# PASSAGE GIVEN
+ + + + +

This produces the following output. Note the score instead of probability.

The docs show that eli5 supports probabilities though, so clearly I'm doing something wrong.

I'm using eli5 version 0.8 and xgboost version 0.80 if that helps.

RyanZotti commented 5 years ago

It seems to be related to my use of xgb_model.get_booster(). Looks like the official documentation doesn't use that and passes the model as-is instead, but when I do that I get TypeError: 'str' object is not callable, so that doesn't seem to be an option.

RyanZotti commented 5 years ago

Found the fix.


import eli5
from xgboost import XGBClassifier, XGBRegressor

def _check_booster_args(xgb, is_regression=None):
    # type: (Any, bool) -> Tuple[Booster, bool]
    if isinstance(xgb, eli5.xgboost.Booster): # patch (from "xgb, Booster")

+ + + + +

# SUPPLIED INFORMATION
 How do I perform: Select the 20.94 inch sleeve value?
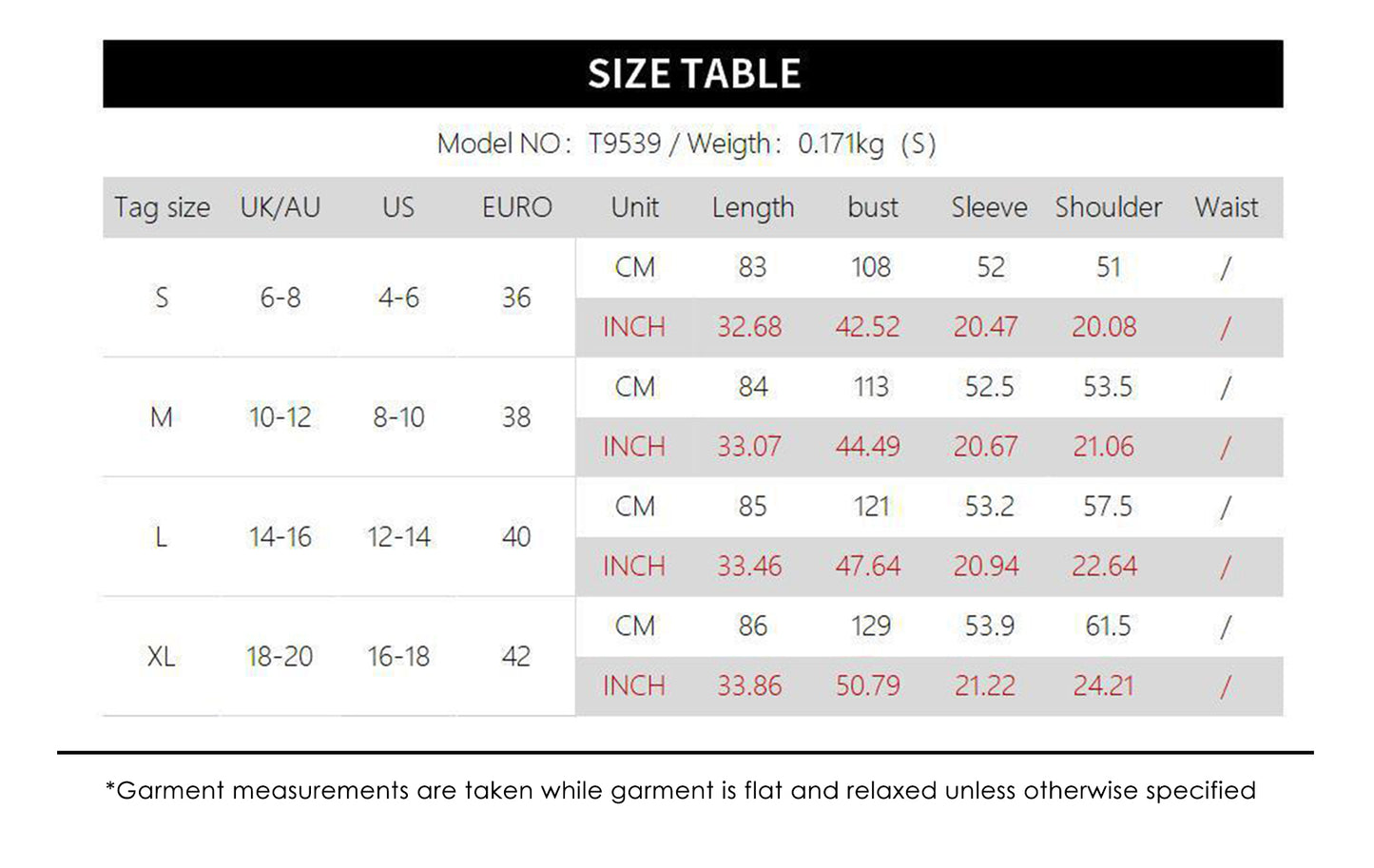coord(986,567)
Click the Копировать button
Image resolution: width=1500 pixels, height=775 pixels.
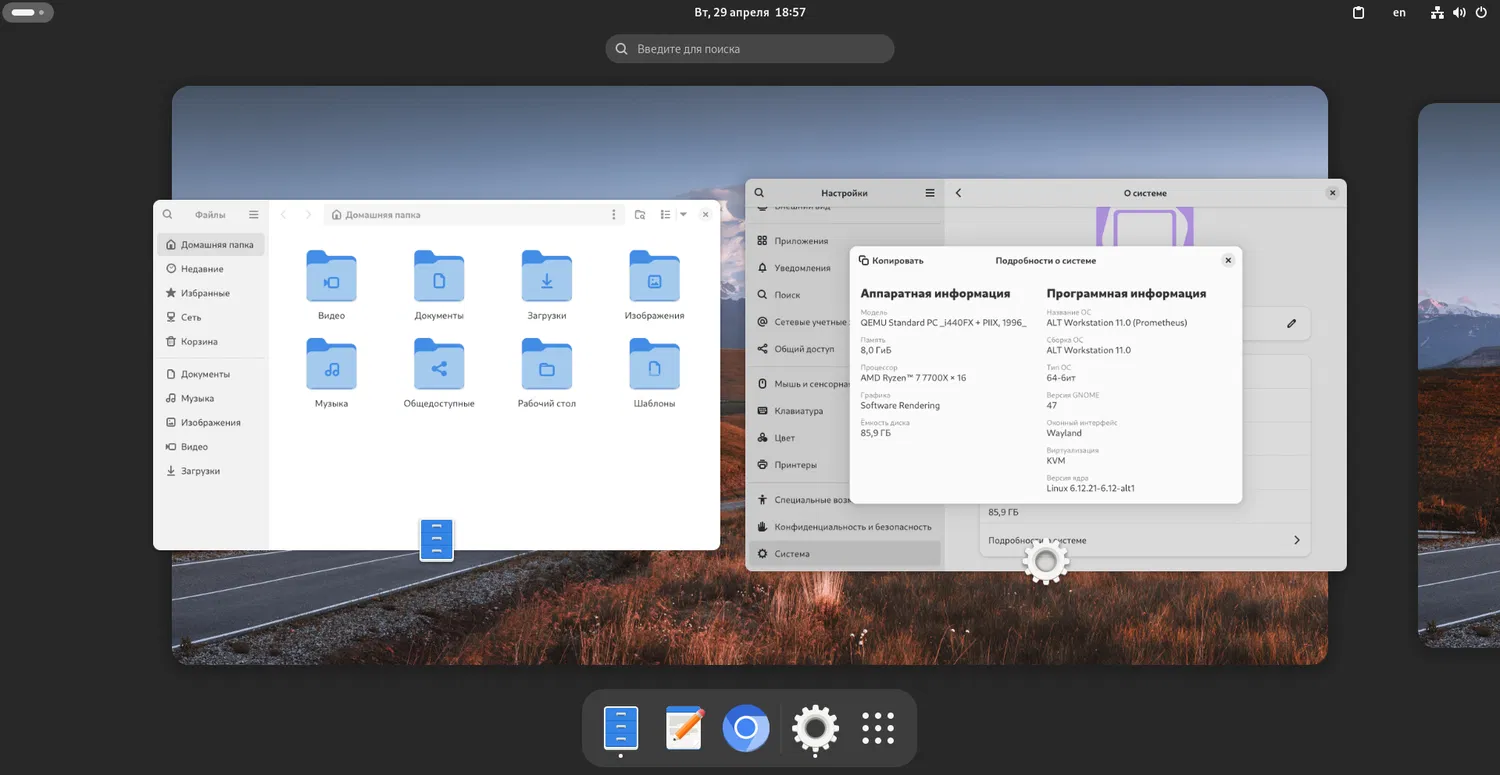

+ + + + +

# SHORT PROBLEM
Decide whether each statement agrees with the eli5 and xgboost thread, answering yes or no and quoting the words of the thread that settle it: (a) The poster was using xgboost version 0.80. (b) Passing the model as-is, as the official documentation does, worked without error. (c) The output showed a probability rather than a score. The data has nothing to do with the text.

# CORRECT RESPONSE
(a) Yes: "I'm using eli5 version 0.8 and xgboost version 0.80"
(b) No: "when I do that I get TypeError: 'str' object is not callable"
(c) No: "Note the score instead of probability."